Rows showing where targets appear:

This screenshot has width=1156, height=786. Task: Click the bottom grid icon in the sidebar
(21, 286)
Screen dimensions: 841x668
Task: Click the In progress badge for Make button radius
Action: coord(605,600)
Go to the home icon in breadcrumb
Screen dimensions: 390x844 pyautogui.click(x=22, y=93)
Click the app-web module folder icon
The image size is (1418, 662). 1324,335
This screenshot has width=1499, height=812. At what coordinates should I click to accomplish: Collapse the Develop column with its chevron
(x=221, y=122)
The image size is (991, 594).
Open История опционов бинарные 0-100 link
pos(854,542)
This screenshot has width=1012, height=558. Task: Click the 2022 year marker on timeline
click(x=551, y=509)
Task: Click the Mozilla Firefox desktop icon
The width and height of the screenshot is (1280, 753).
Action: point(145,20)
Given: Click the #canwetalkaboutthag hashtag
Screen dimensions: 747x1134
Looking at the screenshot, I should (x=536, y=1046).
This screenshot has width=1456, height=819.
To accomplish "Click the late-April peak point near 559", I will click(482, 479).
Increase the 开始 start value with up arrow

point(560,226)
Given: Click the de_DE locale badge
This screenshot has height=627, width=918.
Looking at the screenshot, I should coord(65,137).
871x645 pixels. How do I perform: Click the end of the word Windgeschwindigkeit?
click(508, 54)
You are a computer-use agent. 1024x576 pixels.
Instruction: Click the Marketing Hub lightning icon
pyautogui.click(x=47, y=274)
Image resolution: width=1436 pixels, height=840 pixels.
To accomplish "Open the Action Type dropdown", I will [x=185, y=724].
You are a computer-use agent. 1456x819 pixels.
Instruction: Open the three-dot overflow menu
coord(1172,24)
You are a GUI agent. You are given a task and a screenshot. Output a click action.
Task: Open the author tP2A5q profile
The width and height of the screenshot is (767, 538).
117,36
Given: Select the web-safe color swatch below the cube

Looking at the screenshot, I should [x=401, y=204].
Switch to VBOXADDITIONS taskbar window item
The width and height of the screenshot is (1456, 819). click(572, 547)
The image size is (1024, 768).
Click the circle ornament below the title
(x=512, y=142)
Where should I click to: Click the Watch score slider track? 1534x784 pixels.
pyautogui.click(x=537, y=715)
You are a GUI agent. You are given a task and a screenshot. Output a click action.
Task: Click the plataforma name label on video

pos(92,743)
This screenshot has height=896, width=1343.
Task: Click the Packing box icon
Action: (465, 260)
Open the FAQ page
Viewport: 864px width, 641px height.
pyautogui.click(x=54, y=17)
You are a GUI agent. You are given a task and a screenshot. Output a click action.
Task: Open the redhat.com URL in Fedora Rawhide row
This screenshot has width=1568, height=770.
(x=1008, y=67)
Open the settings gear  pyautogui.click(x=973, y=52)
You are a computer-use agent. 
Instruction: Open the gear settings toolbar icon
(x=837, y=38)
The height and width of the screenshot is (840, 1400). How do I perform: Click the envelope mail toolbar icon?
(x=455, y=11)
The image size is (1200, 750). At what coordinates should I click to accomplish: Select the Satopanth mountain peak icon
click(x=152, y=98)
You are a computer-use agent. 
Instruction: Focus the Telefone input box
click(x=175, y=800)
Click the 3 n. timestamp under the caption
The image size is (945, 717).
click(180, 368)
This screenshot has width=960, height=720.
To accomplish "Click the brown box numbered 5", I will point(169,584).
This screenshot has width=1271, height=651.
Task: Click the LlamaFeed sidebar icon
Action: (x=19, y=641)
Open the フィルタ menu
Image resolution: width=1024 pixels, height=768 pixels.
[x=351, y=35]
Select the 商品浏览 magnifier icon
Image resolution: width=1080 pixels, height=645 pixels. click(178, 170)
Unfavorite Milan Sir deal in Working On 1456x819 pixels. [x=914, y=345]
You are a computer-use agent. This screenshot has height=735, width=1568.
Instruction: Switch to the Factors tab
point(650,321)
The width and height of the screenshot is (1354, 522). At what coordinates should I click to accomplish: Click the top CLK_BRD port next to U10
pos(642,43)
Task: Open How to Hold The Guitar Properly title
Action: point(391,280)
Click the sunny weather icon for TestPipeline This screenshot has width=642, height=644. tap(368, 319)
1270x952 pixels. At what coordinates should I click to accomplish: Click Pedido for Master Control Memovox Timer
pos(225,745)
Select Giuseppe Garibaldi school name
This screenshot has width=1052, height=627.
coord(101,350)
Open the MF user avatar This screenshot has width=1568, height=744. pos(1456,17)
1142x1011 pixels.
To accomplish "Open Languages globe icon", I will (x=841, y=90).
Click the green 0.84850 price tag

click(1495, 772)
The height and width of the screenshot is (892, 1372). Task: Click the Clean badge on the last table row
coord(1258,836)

GOAL:
Copy the records word for word, starting with the first line and stopping after the line that contains "(x=221, y=122)".

ANSWER TO THIS EXERCISE:
This screenshot has width=1156, height=786. Task: Click the bottom grid icon in the sidebar
(21, 286)
Screen dimensions: 841x668
Task: Click the In progress badge for Make button radius
Action: coord(605,600)
Go to the home icon in breadcrumb
Screen dimensions: 390x844 pyautogui.click(x=22, y=93)
Click the app-web module folder icon
The image size is (1418, 662). 1324,335
This screenshot has width=1499, height=812. At what coordinates should I click to accomplish: Collapse the Develop column with its chevron
(x=221, y=122)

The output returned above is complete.